(Data for the task begins)

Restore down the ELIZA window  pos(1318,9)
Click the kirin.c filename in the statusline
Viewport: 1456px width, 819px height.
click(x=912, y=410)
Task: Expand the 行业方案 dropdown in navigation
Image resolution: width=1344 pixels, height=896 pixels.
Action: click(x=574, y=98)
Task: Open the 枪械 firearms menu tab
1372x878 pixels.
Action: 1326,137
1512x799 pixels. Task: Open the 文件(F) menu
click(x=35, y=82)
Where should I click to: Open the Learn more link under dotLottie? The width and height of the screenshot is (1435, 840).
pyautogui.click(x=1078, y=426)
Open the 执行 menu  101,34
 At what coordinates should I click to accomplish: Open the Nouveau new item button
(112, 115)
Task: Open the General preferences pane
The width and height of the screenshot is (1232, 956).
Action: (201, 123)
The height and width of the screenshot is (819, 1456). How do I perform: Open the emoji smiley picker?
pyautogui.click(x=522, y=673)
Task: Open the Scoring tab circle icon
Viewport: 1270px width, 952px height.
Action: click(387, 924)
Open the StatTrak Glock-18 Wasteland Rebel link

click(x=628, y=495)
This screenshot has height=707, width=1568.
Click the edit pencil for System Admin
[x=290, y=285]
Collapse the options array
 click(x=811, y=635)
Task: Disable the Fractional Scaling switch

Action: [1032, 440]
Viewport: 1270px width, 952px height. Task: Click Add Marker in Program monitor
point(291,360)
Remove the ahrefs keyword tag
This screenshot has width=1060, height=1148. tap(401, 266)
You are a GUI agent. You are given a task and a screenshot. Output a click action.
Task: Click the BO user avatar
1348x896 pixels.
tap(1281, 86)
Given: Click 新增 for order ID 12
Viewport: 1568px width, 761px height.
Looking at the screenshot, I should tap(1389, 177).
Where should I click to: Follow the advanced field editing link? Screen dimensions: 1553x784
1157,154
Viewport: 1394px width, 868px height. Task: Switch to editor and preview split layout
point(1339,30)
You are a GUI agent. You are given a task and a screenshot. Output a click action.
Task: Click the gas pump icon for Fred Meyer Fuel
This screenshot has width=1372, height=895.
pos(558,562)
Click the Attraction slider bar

(Data for the task ends)

__Activity__: Each entry shown above must be retyped word for word.

__Solution to this task__:
Restore down the ELIZA window  pos(1318,9)
Click the kirin.c filename in the statusline
Viewport: 1456px width, 819px height.
click(x=912, y=410)
Task: Expand the 行业方案 dropdown in navigation
Image resolution: width=1344 pixels, height=896 pixels.
Action: click(x=574, y=98)
Task: Open the 枪械 firearms menu tab
1372x878 pixels.
Action: 1326,137
1512x799 pixels. Task: Open the 文件(F) menu
click(x=35, y=82)
Where should I click to: Open the Learn more link under dotLottie? The width and height of the screenshot is (1435, 840).
pyautogui.click(x=1078, y=426)
Open the 执行 menu  101,34
 At what coordinates should I click to accomplish: Open the Nouveau new item button
(112, 115)
Task: Open the General preferences pane
The width and height of the screenshot is (1232, 956).
Action: (201, 123)
The height and width of the screenshot is (819, 1456). How do I perform: Open the emoji smiley picker?
pyautogui.click(x=522, y=673)
Task: Open the Scoring tab circle icon
Viewport: 1270px width, 952px height.
Action: click(387, 924)
Open the StatTrak Glock-18 Wasteland Rebel link

click(x=628, y=495)
This screenshot has height=707, width=1568.
Click the edit pencil for System Admin
[x=290, y=285]
Collapse the options array
 click(x=811, y=635)
Task: Disable the Fractional Scaling switch

Action: [1032, 440]
Viewport: 1270px width, 952px height. Task: Click Add Marker in Program monitor
point(291,360)
Remove the ahrefs keyword tag
This screenshot has width=1060, height=1148. tap(401, 266)
You are a GUI agent. You are given a task and a screenshot. Output a click action.
Task: Click the BO user avatar
1348x896 pixels.
tap(1281, 86)
Given: Click 新增 for order ID 12
Viewport: 1568px width, 761px height.
Looking at the screenshot, I should tap(1389, 177).
Where should I click to: Follow the advanced field editing link? Screen dimensions: 1553x784
1157,154
Viewport: 1394px width, 868px height. Task: Switch to editor and preview split layout
point(1339,30)
You are a GUI agent. You are given a task and a screenshot. Output a click action.
Task: Click the gas pump icon for Fred Meyer Fuel
This screenshot has width=1372, height=895.
pos(558,562)
Click the Attraction slider bar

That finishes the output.